WRITTEN EXERCISE – Go through all of the entries below and swap "Where should I click to" for "Which spot should I click to" wherever it occurs, leaving every other character untouched.

══ STORED ROWS

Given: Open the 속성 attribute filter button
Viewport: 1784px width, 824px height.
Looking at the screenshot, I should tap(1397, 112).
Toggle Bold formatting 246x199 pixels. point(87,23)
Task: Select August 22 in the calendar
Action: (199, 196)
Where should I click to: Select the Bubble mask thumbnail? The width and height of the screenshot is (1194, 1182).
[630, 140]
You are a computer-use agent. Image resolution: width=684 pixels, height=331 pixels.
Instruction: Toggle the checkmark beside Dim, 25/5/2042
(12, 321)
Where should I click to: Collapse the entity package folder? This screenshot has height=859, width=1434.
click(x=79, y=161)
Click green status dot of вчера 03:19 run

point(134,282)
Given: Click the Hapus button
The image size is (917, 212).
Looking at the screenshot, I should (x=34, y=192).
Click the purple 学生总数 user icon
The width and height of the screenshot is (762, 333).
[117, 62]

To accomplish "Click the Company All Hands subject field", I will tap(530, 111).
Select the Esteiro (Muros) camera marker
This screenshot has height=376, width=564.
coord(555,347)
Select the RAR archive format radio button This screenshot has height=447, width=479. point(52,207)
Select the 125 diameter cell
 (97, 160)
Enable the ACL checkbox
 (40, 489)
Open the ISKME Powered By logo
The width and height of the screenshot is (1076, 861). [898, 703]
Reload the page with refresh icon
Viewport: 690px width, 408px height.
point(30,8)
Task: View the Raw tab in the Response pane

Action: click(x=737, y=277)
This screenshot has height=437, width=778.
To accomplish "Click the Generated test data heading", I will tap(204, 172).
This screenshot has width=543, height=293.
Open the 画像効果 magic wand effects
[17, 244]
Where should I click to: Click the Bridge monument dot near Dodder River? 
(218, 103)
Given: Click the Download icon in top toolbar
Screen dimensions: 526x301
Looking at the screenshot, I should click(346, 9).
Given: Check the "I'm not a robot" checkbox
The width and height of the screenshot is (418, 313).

════

SOLUTION –
Given: Open the 속성 attribute filter button
Viewport: 1784px width, 824px height.
Looking at the screenshot, I should tap(1397, 112).
Toggle Bold formatting 246x199 pixels. point(87,23)
Task: Select August 22 in the calendar
Action: (199, 196)
Which spot should I click to: Select the Bubble mask thumbnail? The width and height of the screenshot is (1194, 1182).
[630, 140]
You are a computer-use agent. Image resolution: width=684 pixels, height=331 pixels.
Instruction: Toggle the checkmark beside Dim, 25/5/2042
(12, 321)
Which spot should I click to: Collapse the entity package folder? This screenshot has height=859, width=1434.
click(x=79, y=161)
Click green status dot of вчера 03:19 run

point(134,282)
Given: Click the Hapus button
The image size is (917, 212).
Looking at the screenshot, I should (x=34, y=192).
Click the purple 学生总数 user icon
The width and height of the screenshot is (762, 333).
[117, 62]

To accomplish "Click the Company All Hands subject field", I will tap(530, 111).
Select the Esteiro (Muros) camera marker
This screenshot has height=376, width=564.
coord(555,347)
Select the RAR archive format radio button This screenshot has height=447, width=479. point(52,207)
Select the 125 diameter cell
 (97, 160)
Enable the ACL checkbox
 (40, 489)
Open the ISKME Powered By logo
The width and height of the screenshot is (1076, 861). [898, 703]
Reload the page with refresh icon
Viewport: 690px width, 408px height.
point(30,8)
Task: View the Raw tab in the Response pane

Action: click(x=737, y=277)
This screenshot has height=437, width=778.
To accomplish "Click the Generated test data heading", I will tap(204, 172).
This screenshot has width=543, height=293.
Open the 画像効果 magic wand effects
[17, 244]
Which spot should I click to: Click the Bridge monument dot near Dodder River? 
(218, 103)
Given: Click the Download icon in top toolbar
Screen dimensions: 526x301
Looking at the screenshot, I should click(346, 9).
Given: Check the "I'm not a robot" checkbox
The width and height of the screenshot is (418, 313).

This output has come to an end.